In the harsh winter of 1885, inventor Thomas Edison was looking for some sun. To escape the cold of New Jersey, he had to move further and further south, all the way to Fort Myers, Florida.
The perfect place for scientists
Fort Myers then had a population of no more than 200 – ideal for an inventor to focus on. On the banks of the Caloosahatchee River, on pastureland, Edison's winter laboratory was built; Florida's premier research and development center. It became the scene of his last major project.
By the time Edison got to Florida, he had already helped the incandescent light bulb take off with light switches, power plants, and electric meters. He had developed the phonograph, which could record and reproduce sound using a cylinder. Technological advances brought with them completely new possibilities.
"First the pier was built to face the water," says Taylor, who shows tourists around the houses and gardens. "The wooden houses were produced in Fairfield, Maine. There they were completely assembled, then dismantled, shipped to Florida on six steamboats, brought across the pier and finished."
The blue-grey wooden houses have two floors; the ground floor is surrounded by expansive verandas with bright red canopies and tall palm trees. Inside, dignified bourgeois style with dark wooden floors, a grand piano, desks and a large dining room.

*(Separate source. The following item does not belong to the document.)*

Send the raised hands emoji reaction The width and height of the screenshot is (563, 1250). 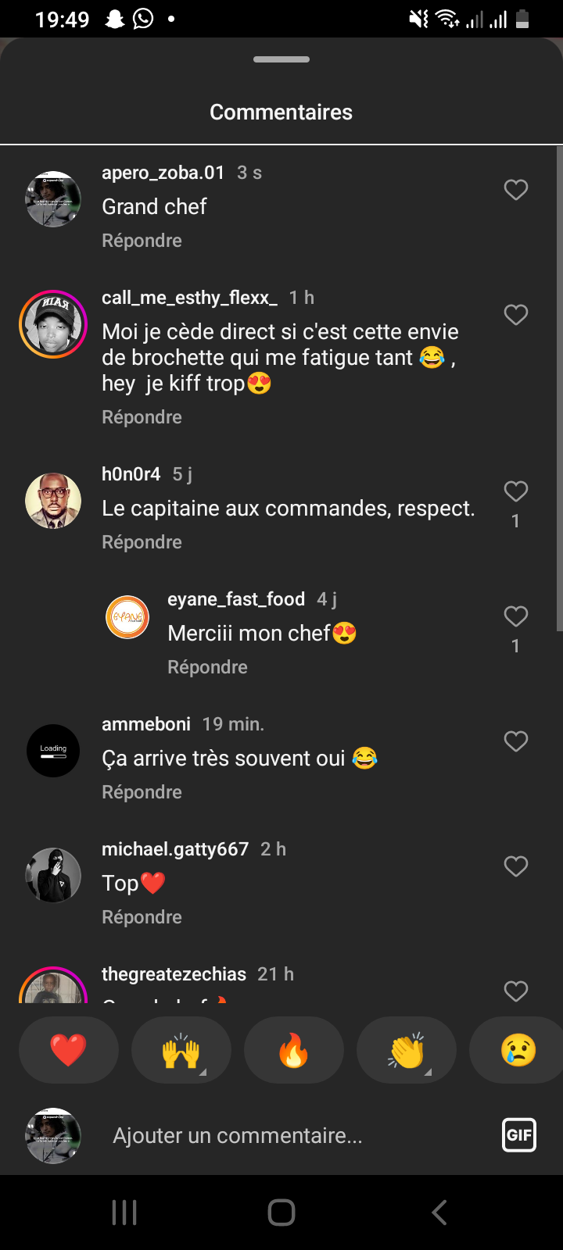point(181,1050)
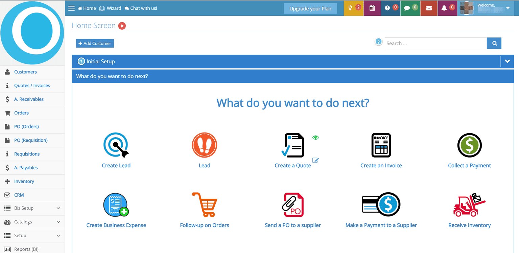Open the calendar icon in top bar
This screenshot has height=253, width=519.
pyautogui.click(x=372, y=8)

Only attended school for a short time
None of this was foreseeable: Born in 1847 as the seventh child of a family in Ohio, Thomas Edison only attended school for a short time. His mother did the rest. First job at twelve: as a train attendant selling sweets and newspapers.
It was only his work as a telegraph operator, his understanding of the technology, ideas and contacts with investors that helped him, his companies and research laboratories to rise worldwide.
Tests with thousands of plants
There were enough tasks: At the end of the 1920s, for example, there was growing concern in the USA that it was too dependent on rubber imports from abroad. Edison founds the Botanical Research Society. It will be his last project that will challenge the entire family.
"The Edisons didn't leave Fort Myers until June 1931," says guide Taylor. Because Thomas Edison is pursuing one of his last research tasks: He is looking for a plant for the production of rubber in the USA.
Edison brings 17,000 different plants to Fort Myers to test them. Which one is good for production? Goldenrods seem promising. But in the middle of the research, Edison dies. A few months after his death, the DuPont company launched a competing synthetic product, neoprene.
Edison's research center in Fort Myers is closing forever. Today the labs are an official historic landmark of chemistry in the United States.